Sergio Mattarella: possibilità di elezione al 30%
E’ vero che ha confermato, seppur pacatamente come è sua abitudine, “urbi et orbi”, la volontà di tornare a casa, di non essere rieletto, ma due sono le questioni dirimenti. La prima, come Mattarella “motu proprio” poteva di primo acchitto confermare la sua disponibilità ad una sia pure “pro tempore” rielezione rappresentando la stessa una evenienza senza precedenti, con la sola eccezione, per altro recente, della rielezione di Giorgio Napolitano. Spetterebbe invece ai partiti, a larghissima maggioranza, proprio come
avvenne con Napolitano, vista la contingenza politica, economica financo pandemica, ovvero la straordinarietà delle cose, riproporne l’elezione. La seconda questione che depone per la riconferma di Mattarella è la logica strettamente legata alla permanenza di Draghi a Palazzo Chigi. Non si comprenderebbe perché ”superMario” dovrebbe rimanere lì dov’è per garantire la ripresa economica, i
rapporti con l’Europa, offrire un segnale rassicurante nella lotta alla pandemia nel momento in cui la quarta ondata infetta milioni di italiani e Mattarella invece liberato da orpelli presidenziali per sedersi nel prestigioso ma meno impegnativo seggio a vita di Palazzo Madama (Senato). E poi la riconferma di Mattarella sarebbe l’unica soluzione accettabile per lo stesso Draghi. Una coppia per il momento inscindibile, un tandem gradito agli italiani e di cui hanno ancora maledettamente bisogno. Volenti o no il destino dei due è al momento fortemente intrecciato. Dopo i due campioni rimane poco.

Assegnerei un 5% ad una donna: nell’ordine di presunto favore, Cartabia e Moratti
Ormai in molti auspicano una donna al Quirinale come se il genere fosse prevalente rispetto alle capacità. Le due signore tuttavia avrebbero tutte le capacità per assolvere in modo prestigioso alle incombenze e alle responsabilità di Presidente della Repubblica e forse la Cartabia come costituzionalista avrebbe qualche sensibilità in più, la Moratti una predisposizione al sociale ampiamente sperimentata. Due donne che darebbero di certo lustro e autorevolezza al Paese. Un altro 5% se lo spartiscono alla pari, Giuliano Amato e Pierferdinando Casini.
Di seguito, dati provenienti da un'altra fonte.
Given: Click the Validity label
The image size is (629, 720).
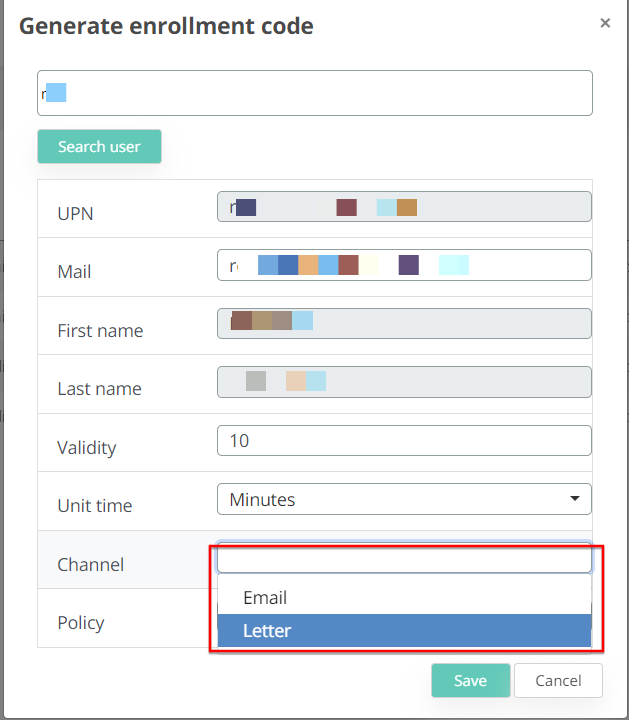Looking at the screenshot, I should [x=87, y=448].
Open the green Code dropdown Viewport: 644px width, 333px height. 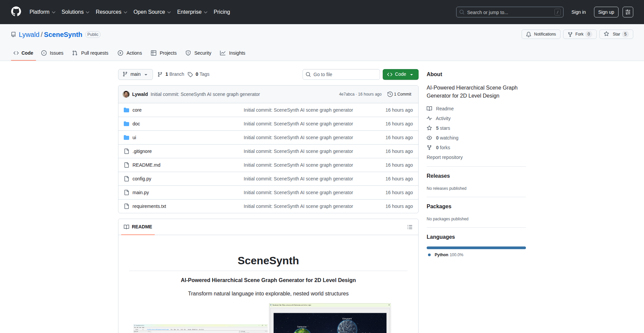click(x=400, y=74)
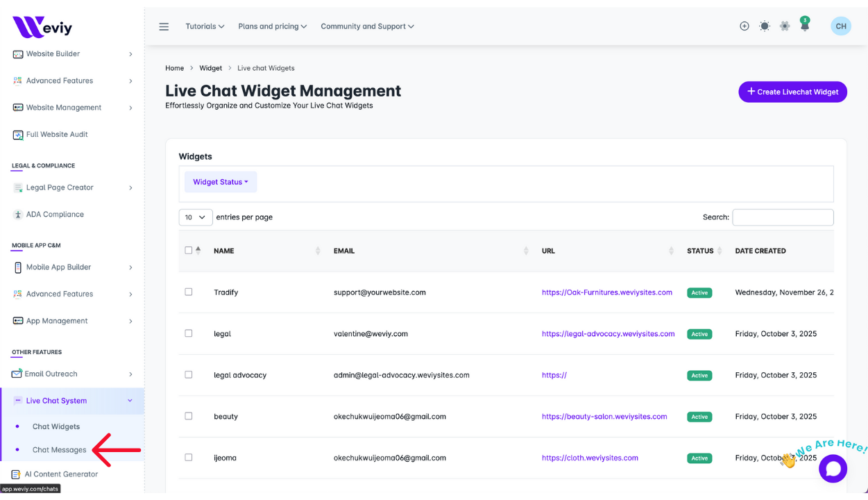Select the beauty widget checkbox
The width and height of the screenshot is (868, 500).
[188, 416]
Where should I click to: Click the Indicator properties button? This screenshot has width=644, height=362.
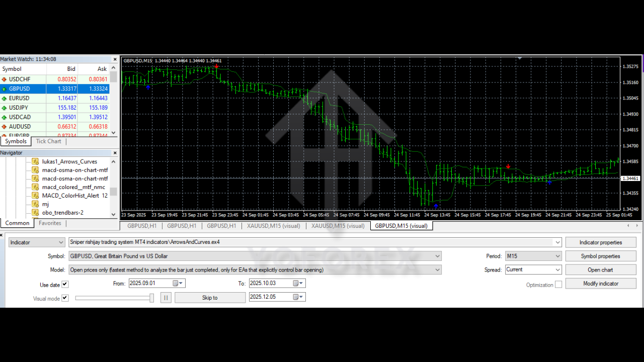(x=601, y=242)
Insomma, non che la politica, quella vera, visti i tempi, debba ancora abdicare, nascondersi, anzi peggio, camuffarsi per colpe che non ha o, al massimo, ha ampiamente espiato. Giuliano Amato, finissimo giurista ma anche assai navigato politico, ha occupato tutti ruoli possibili da occupare, all’Università, in Parlamento, al governo, alla Corte Costituzionale, alla Presidenza del Consiglio. Uomo preparatissimo ha come punti deboli, in un Paese culturalmente impoverito, la straordinaria raffinatezza culturale e giuridica che lo rendono un interlocutore difficile per molti dei politici di oggi ed anche i suoi antichi trascorsi socialcraxiani ancor oggi malvisti da molti parvenu della politica.
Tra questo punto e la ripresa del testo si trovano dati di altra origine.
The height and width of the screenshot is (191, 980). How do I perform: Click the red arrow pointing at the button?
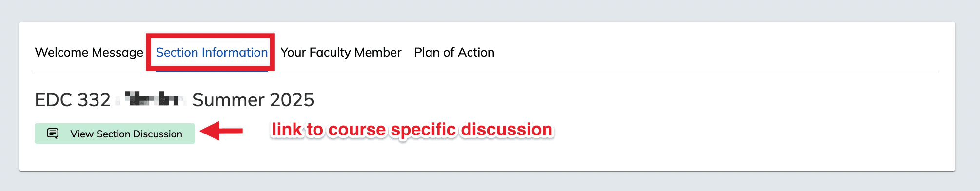[x=221, y=131]
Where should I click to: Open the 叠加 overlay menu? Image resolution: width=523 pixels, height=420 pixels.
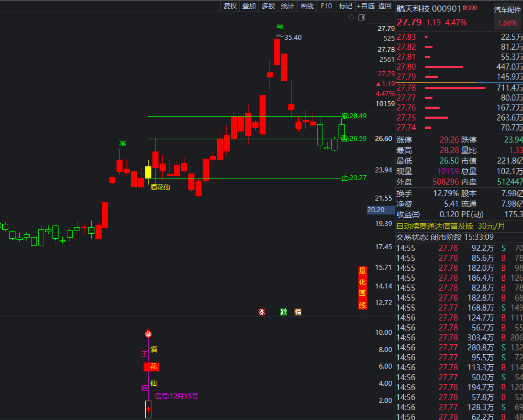(249, 6)
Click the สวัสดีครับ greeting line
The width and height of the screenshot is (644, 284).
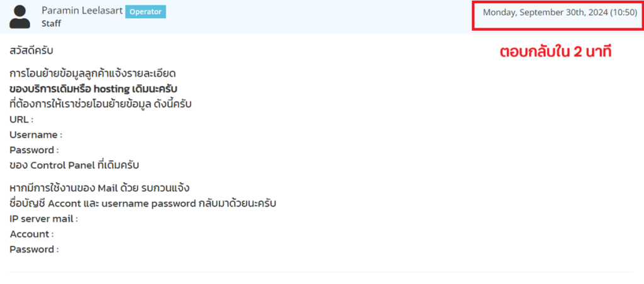point(31,52)
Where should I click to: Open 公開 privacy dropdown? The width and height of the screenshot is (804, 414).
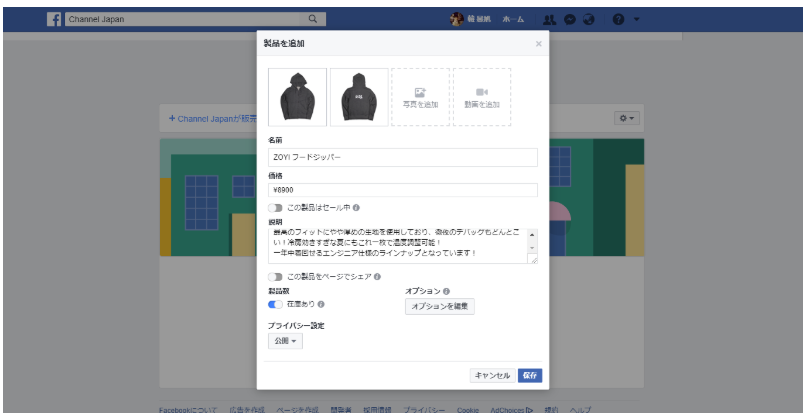pyautogui.click(x=285, y=341)
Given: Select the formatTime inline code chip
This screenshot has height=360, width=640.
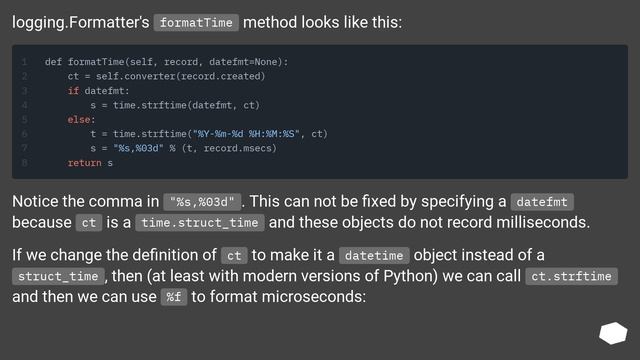Looking at the screenshot, I should pos(196,22).
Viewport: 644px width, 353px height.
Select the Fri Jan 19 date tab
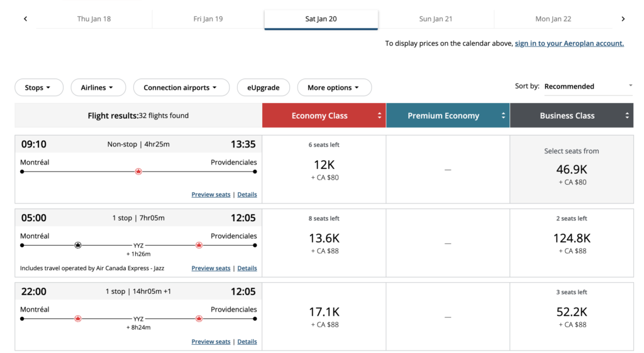coord(208,19)
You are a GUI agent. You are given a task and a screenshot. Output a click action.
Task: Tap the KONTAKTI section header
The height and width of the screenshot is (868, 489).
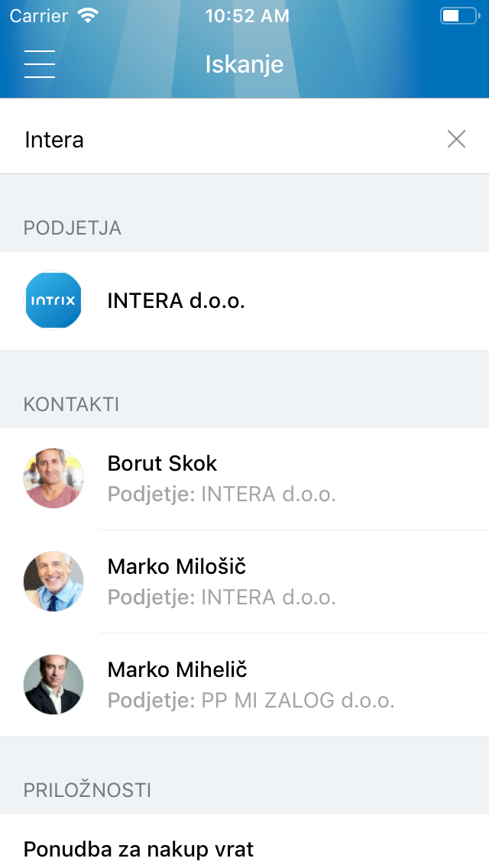click(x=72, y=404)
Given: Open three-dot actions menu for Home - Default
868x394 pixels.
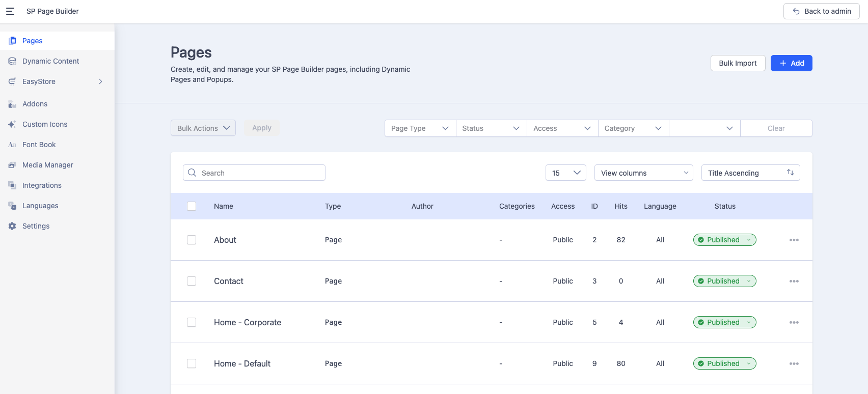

E poi per ultimo, ma non ultimo, Pierferdinando Casini, ancora non vecchio ma testimone più longevo dell’attuale vita parlamentare, con una esperienza maturata di Presidente della Camera svolta egregiamente e a detta dei più con piglio assai equilibrato. Non pochi rimproverano a Pierferdinando una consumata predisposizione a solcare le acque della politica con un pizzico di spregiudicatezza ma se così non fosse stato non avrebbe superato le turbolenze che portarono dalla prima alla seconda Repubblica e dalla seconda a quello che c’è oggi. Sarebbe un ottimo Presidente. Su questo nessun dubbio. Questa, a mio avviso, è la rosa dei candidati intorno ai quali il Parlamento e i grandi elettori regionali si confronteranno, probabilmente si scontreranno anche, secondo tradizione, affileranno le armi i franchi tiratori ben consapevoli che questo appuntamento settennale è l’occasione imperdibile per dare sfogo, nell’anonimato, alle loro ambizioni e ancor più alle loro frustrazioni. Dimenticavo Berlusconi. I compagni di partito, gli amici lo avrebbero dovuto consigliare diversamente, a vivere la vicenda in modo più autorevole e non invece un po' penoso. Vedremo quello che sarà, importante scegliere con consapevolezza e per il bene dell’Italia.